*Task prompt*: Continue the article on junk carbon credits below, picking up right after its final sentence.

start Excerpt

84% of carbon credits are junk
New peer-reviewed study finds that, “less than 16% of the carbon credits issued to the investigated projects constitute real emission reductions”.
One of the problems with carbon credits is that they often do not represent genuine emissions reductions. These credits are junk credits. Of course, even if carbon project did achieve genuine emissions reductions, generating carbon credits means that any climate benefit will be cancelled out, because the buyer will use the carbon credits in order to continue burning fossil fuels.
A recent meta-study, published in Nature Communications, highlights the problem of junk credits in the voluntary carbon market. The study, titled “Systematic assessment of the achieved emission reductions of carbon crediting projects” looks at carbon credits issued by 2,346 carbon projects.
The authors write that,
The analysis covers one-fifth of the credit volume issued to date, almost 1 billion tons of CO₂e. We estimate that less than 16% of the carbon credits issued to the investigated projects constitute real emission reductions, with 11% for cookstoves, 16% for SF6 destruction, 25% for avoided deforestation, 68% for HFC-23 abatement, and no statistically significant emission reductions from wind power and improved forest management projects.
This is a damning finding. Out of 972 million carbon credits studied, the meta-study found that 812 million do not constitute real emission reductions.

end Excerpt
start Rows

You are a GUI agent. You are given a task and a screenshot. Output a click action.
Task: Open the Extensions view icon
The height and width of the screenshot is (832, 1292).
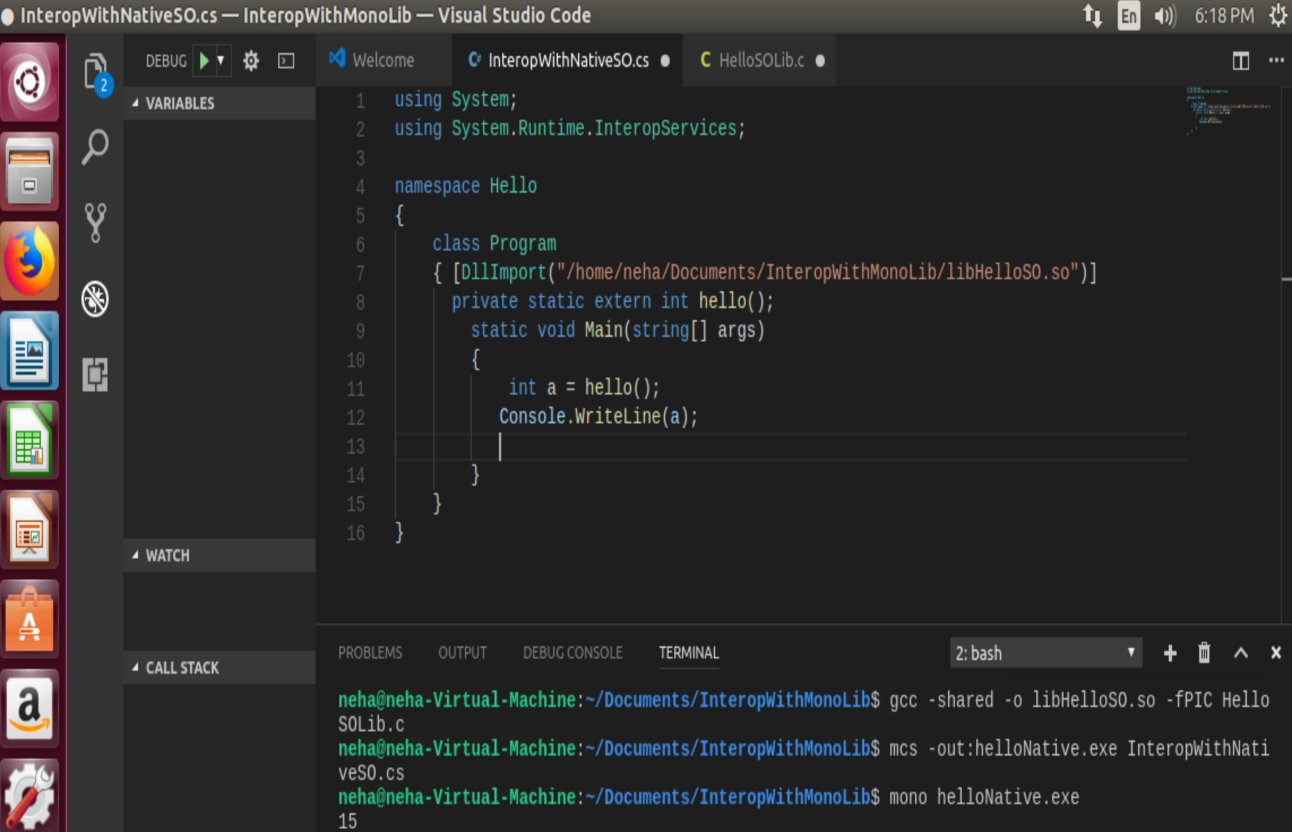[95, 374]
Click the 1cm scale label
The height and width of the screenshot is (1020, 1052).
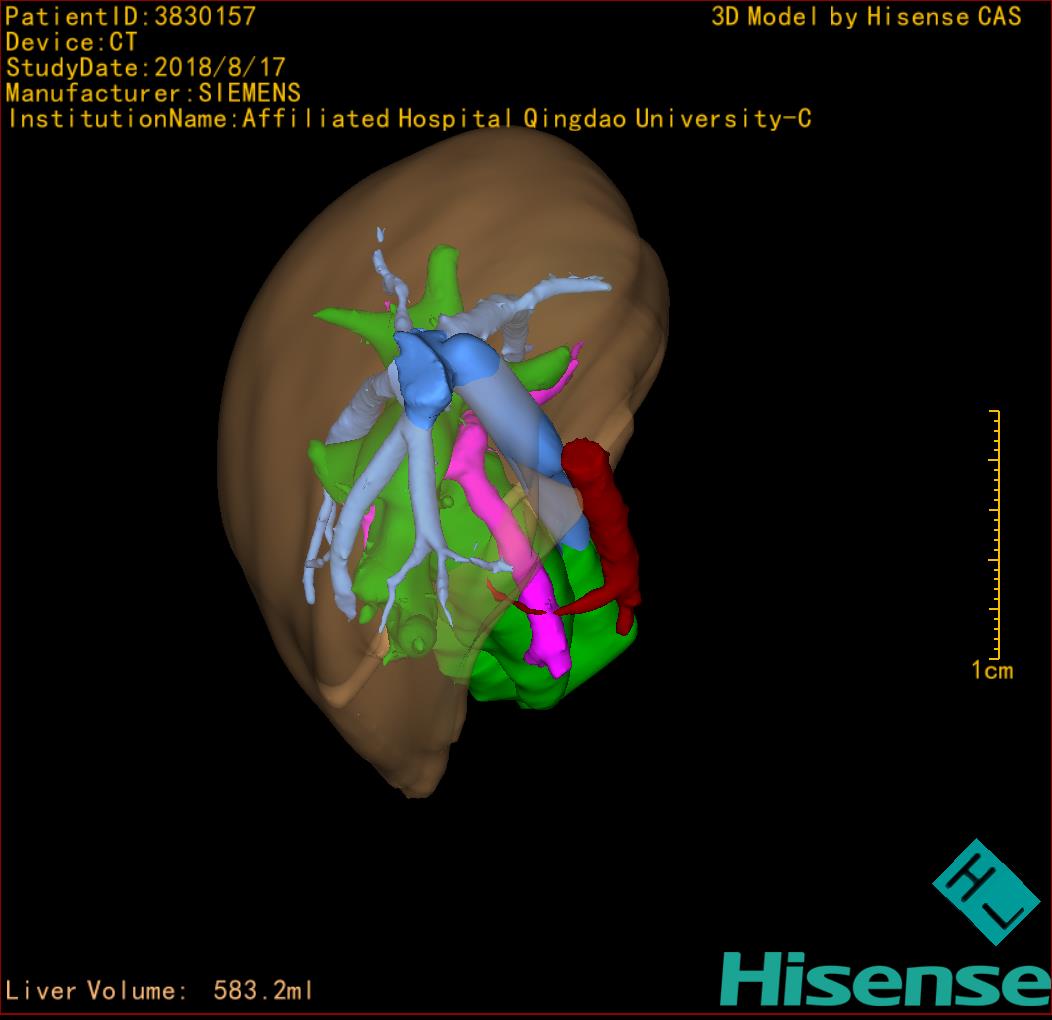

end Rows

*Response to this exercise*:
“Improved” forest management?
Improved forest management projects fared particularly badly with zero emissions reductions. The meta-study found that improved forest management projects were prone to “lenient baselines, low leakage deductions and low deductions for reversal risk into the buffer pool”.
Baselines are often set as the average carbon per hectare for the forest type in the region of the project. The forests that became improved forest management carbon project already had lower harvesting rates over decades before the start of the project. These projects generated carbon credits without actually changing how the forests were managed.
Avoided deforestation?
The authors note that avoided deforestation projects use “inherently flawed methodological frameworks . . . to calculate credit issuance”.
They write that,
Specifically, project developers use deforestation baselines informed by historical trends in chosen reference areas defined at the outset of the project, which often result in unrealistic scenarios.
The meta-study does not consider estimates of carbon per hectare in forest carbon projects. One study found that project estimates were 23% to 30% higher than values taken from scientific literature. The meta-study authors write that “more research would be needed to ascertain the carbon rates per hectare on a project level”.
The meta-study also refers to a large literature that assesses the effectiveness of projects aimed at reducing deforestation or similar environmental degradation. “Studies have found a wide variance in the effectiveness of these interventions,” they write.
Studies document several reasons for low performance in these projects, including “poor administrative targeting (i.e. the project does not protect the forest most at risk), adverse-self-selection (those without intention to deforest self-select into programmes) and non-compliance (many schemes do not have appropriate measures to sanction non-compliance.”
Substantial and systemic quality problems
The authors of the meta-study write that their assessment, “documents substantial and systemic quality problems across all analysed project types, which further strengthens the evidence by previous cross-cutting analyses of the CDM [clean development mechanism] and the JI [joint implementation]”.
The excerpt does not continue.